Task instructions
In the text on solar electricity in Ames, how long has Vikram Dalal been researching solar energy?

Text segment
━━━━━━━━━━━━━━━━━━━━━━━━━━━━━━
Wilson said the city as a whole would benefit from more residents choosing alternative energy, especially during the summer.

“In the middle of the summer when it’s hot, our demand for electricity gets really high because of air conditioning,” he said.

This can really tax the system, he said, making the lines hot.

“It’s beneficial to lower the demand,” Wilson said. “On that hot summer day, they’re going to be generating their own needs so we don’t have to.”

Raffensperger said she wants to help the city of Ames and herself as she looks for ways to put environmental principles into practice.

“My goal is community sufficiency and community wholeness,” she said.

What’s blocking solar electricity in Ames?

Solar electricity will soon be feasible in Ames. Since it has not been implemented in a home yet, however, the city is developing some guidelines for residents to install solar panels on their property.

— According to Section 5.103 of the Ames Municipal Code: “Any owner or authorized agent who intends to construct, enlarge, alter, repair, move, demolish or change the occupancy of a building or structure, or to erect, install, enlarge, alter, repair, remove, convert or replace any electrical, gas, mechanical or plumbing system, the installation of which is regulated by this code, or to cause any such work to be done, shall first make application to the Building Official and obtain the required permit. It is a violation to construct, enlarge, alter, repair, move, demolish or change the occupancy of a building or structure or to erect, install, enlarge, alter, repair, remove, convert or replace any electrical, gas, mechanical or plumbing system, without having first obtained the required permit.”

— Steve Wilson, energy services coordinator for the city of Ames, said the builders of homes and businesses must sign for a temporary meter to hook up to the Ames electric grid, according to the city’s current code.

— Wilson said the electric utility is currently working on an “inter-connection agreement.” This means they are setting up a system in which residents can sit down with the city’s engineers to clear their solar project as safe.

— Sam Perry, Ames city planner, said energy generation is currently permitted in industrial areas but not in residential areas. Perry said the Ames departments of housing and planning are working with the electrical utility to submit a proposal before the City Council some time this winter, relating to a review system to help residents set up solar energy in their homes.

A quick look at solar electric energy today

Vikram Dalal, professor of electrical and computer engineering, has been researching solar energy for 36 years. He said he is considering installing solar electric energy.

“I don’t think I’ll run into any problems,” Dalal said.

Right now, he said, he is working with other faculty to improve the efficiency of solar energy and eventually make solar power more affordable.
━━━━━━━━━━━━━━━━━━━━━━━━━━━━━━
Extracted information

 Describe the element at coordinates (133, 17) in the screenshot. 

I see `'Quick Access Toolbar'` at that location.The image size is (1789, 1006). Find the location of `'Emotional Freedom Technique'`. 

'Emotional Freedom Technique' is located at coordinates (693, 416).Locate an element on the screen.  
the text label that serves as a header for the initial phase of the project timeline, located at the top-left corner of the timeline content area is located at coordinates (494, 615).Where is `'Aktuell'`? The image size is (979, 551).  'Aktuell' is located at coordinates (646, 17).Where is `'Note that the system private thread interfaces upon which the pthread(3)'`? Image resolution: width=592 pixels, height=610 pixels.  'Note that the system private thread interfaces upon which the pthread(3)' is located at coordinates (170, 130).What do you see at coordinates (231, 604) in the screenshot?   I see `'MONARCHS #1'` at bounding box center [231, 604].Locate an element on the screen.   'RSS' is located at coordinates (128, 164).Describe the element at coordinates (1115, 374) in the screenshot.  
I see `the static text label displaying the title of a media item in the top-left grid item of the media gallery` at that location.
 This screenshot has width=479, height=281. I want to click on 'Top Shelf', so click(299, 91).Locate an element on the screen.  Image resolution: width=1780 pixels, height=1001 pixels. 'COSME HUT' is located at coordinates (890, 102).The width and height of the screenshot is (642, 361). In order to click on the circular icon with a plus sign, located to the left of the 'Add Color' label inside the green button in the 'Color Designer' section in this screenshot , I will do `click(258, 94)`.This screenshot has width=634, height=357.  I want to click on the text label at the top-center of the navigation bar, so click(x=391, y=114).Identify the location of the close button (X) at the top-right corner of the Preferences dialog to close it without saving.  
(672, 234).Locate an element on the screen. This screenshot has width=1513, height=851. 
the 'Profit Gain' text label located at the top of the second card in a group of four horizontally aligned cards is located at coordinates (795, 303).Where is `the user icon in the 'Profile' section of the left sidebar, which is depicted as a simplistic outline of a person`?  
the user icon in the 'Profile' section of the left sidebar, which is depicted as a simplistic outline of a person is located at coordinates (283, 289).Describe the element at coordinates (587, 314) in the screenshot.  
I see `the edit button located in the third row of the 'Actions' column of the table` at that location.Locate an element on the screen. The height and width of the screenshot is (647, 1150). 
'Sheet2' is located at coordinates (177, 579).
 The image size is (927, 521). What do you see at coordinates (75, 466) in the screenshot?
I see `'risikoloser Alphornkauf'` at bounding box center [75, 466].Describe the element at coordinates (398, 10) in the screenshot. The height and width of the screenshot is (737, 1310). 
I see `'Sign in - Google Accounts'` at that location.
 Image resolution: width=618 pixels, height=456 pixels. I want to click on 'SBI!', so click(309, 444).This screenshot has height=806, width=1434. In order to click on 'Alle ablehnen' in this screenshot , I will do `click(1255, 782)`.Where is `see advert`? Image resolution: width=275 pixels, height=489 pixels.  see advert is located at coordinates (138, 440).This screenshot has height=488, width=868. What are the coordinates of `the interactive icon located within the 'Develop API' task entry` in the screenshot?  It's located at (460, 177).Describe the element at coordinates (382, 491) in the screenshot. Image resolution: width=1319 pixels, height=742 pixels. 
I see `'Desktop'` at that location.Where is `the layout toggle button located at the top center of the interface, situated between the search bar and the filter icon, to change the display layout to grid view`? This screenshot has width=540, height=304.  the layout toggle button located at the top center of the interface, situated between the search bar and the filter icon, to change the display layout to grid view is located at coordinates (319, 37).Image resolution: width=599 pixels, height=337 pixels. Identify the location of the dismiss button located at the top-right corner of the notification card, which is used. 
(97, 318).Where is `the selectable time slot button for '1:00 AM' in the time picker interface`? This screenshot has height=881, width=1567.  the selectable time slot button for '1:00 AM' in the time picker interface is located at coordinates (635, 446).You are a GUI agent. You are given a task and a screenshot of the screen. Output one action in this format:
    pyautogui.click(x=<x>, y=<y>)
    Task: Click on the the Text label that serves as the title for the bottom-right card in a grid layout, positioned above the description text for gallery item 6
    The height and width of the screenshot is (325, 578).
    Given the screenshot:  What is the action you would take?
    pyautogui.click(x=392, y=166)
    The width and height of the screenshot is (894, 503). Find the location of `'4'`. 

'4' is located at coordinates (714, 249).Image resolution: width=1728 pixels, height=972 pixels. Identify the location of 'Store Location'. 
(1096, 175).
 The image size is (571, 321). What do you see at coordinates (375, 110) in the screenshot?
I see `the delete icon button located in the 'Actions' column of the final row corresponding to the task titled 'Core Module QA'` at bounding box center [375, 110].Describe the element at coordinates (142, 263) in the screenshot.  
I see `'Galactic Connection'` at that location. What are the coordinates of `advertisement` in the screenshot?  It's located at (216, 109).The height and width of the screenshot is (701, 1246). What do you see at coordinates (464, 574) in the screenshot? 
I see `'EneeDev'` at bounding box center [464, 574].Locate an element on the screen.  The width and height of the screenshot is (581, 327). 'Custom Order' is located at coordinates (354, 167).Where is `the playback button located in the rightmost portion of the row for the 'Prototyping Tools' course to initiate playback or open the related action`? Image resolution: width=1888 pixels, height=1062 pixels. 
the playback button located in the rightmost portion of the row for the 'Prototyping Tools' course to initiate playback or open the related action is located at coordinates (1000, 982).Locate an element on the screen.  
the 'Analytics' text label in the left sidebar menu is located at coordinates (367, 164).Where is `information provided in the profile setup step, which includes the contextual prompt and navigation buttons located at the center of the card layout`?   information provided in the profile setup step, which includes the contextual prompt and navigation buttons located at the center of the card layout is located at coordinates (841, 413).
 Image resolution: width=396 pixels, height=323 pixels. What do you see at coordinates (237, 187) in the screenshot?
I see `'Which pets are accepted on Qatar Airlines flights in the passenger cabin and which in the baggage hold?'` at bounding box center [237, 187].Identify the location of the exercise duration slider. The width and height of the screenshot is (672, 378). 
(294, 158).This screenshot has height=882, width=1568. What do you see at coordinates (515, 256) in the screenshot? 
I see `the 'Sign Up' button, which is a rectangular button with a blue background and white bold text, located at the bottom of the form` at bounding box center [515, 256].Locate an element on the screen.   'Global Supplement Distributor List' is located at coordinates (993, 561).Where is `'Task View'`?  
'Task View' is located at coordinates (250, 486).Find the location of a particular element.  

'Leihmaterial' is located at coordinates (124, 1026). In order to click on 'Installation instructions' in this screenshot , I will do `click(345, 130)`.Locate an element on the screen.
━━━━━━━━━━━━━━━━━━━━━━━━━━━━━━
Your response
36 years